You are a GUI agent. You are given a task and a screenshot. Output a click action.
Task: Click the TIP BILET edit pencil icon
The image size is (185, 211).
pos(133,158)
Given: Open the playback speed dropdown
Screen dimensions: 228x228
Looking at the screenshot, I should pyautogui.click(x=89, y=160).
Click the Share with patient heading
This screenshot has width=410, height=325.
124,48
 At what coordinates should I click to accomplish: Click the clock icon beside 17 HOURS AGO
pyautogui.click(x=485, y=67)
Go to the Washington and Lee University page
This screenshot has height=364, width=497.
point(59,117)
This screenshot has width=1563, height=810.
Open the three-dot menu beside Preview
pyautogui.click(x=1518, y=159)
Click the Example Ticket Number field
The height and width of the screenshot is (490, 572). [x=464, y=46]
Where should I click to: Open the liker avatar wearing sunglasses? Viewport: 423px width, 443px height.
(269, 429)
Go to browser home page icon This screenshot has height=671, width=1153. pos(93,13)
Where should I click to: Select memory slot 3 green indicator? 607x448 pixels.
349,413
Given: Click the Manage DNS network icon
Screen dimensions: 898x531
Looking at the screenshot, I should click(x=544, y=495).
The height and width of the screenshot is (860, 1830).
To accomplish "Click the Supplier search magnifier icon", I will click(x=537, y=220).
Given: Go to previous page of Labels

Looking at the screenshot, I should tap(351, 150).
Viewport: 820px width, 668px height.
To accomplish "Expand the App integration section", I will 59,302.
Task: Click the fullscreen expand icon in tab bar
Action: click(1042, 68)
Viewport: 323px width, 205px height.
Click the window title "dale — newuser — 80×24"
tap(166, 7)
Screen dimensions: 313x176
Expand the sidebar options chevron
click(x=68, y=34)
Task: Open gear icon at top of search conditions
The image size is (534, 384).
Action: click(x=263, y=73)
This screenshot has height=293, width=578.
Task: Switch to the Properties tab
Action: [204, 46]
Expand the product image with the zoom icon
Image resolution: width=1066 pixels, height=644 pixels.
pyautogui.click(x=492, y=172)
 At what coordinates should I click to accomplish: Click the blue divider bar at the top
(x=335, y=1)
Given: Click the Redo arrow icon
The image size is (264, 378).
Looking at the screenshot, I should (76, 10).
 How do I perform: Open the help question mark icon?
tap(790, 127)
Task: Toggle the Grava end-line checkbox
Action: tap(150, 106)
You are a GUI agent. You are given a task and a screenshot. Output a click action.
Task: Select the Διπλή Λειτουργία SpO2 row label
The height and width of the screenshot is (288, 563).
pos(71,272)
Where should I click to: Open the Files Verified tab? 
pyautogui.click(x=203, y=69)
---
→ AIM OF THE TASK
Check each line of the preceding material for the word "search", then state how many lines contain it, with no other text.

→ WRITTEN RESPONSE
2